HealthCare.gov developed the "crosswalking" system to keep consumers affected by the discontinuation of 2016 exchange plans from losing health coverage simply because the issuers drop the plans.
If an enrollee in an exchange plan that's going away fails to choose a substitute plan for 2017, HealthCare.gov will suggest a plan, according to officials at the Centers for Medicare & Medicaid Services, the federal agency that runs HealthCare.gov.
A consumer affected by a HealthCare.gov crosswalk will generally have to make a binder payment to effectuate an enrollment, CMS officials say in a note about how the crosswalk system will work.
Officials in some states, including Wisconsin, have said the crosswalk system violates the rules in effect in their states. In those states, CMS is letting consumers opt out of the crosswalk system.
Health Agents for America, a Baton Rouge, Louisiana-based agent group, says it's not clear what will happen to commissions for the agents of current exchange plan enrollees, or whether the current exchange plan enrollees' National Producer Numbers will stick with the application files of consumers crosswalked into new plans.
"Please check with the carriers in your state to verify," HAFA says in an e-mail bulletin.
HAFA says agents should tell clients about their coverage options. (Image: Thinkstock)
|S&P says the future could look better
The current turmoil could cause big problems for ACA exchange plan managers and the individual health insurance market in 2018, but analysts at New York-based Standard & Poor's Financial Services say there's still hope for an exchange system recovery.
Many of the insurers that are still selling individual medical major coverage in 2017 are cutting or eliminating agent compensation, especially in the exchange market.

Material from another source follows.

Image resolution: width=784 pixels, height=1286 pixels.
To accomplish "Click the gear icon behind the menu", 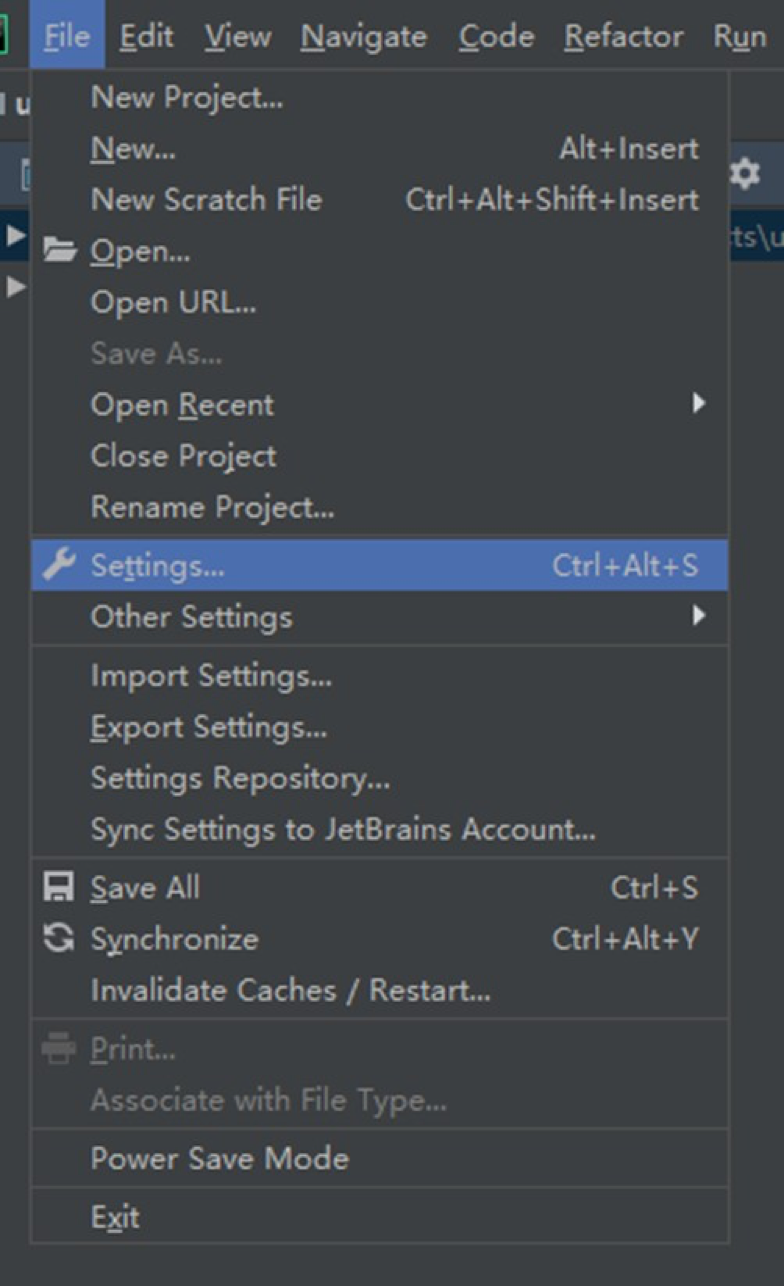I will [744, 174].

One, Hartford, Connecticut-based Aetna, sent producers a bulletin saying it will stop paying individual health commissions for 2017 in Arkansas, Arizona, Illinois, Kansas, Kentucky, Louisiana, Michigan, New Jersey, Ohio, Pennsylvania, Tennessee, Texas, Utah and Wyoming, according to Henry Stern, an Ohio-based agent who blogs at InsureBlog.
HAFA says agents have a duty to call clients affected by the exchange plan shuffle.
"You need to contact all of your customers who have policies with a carrier leaving the market and let them know CMS will choose a plan for them," HAFA says. "You will have the opportunity to put them in a plan that works for them during open enrollment."
But Deep Banerjee and other analysts at S&P say in a new commentary that the Affordable Care Act premium tax credit subsidy should help stabilize ACA exchange plan enrollment, in spite of the turmoil.
Thanks to the subsidies, the number of people with plan selection information in the ACA exchange system around Jan. 31, at the end of the 2017 open enrollment period could range from 11.7 million to 13.3 million, compared with 11.7 million at the end of the 2016 open enrollment period, the analysts say.
Actual 2017 paid enrollment total could range from 10.2 million to 11.6 million, compared with 11.1 million for 2016, the S&P analysts say.
"As we have said previously, we expect a five-year path to stability in the exchange business," the analysts say. "During this period, pricing corrections by insurers are an unwelcome but somewhat needed side effect of the evolving insurance marketplace."
If the current system stays in effect, price increases are likely to be moderate in 2018, and that should help exchange plan sales grow, the analysts say.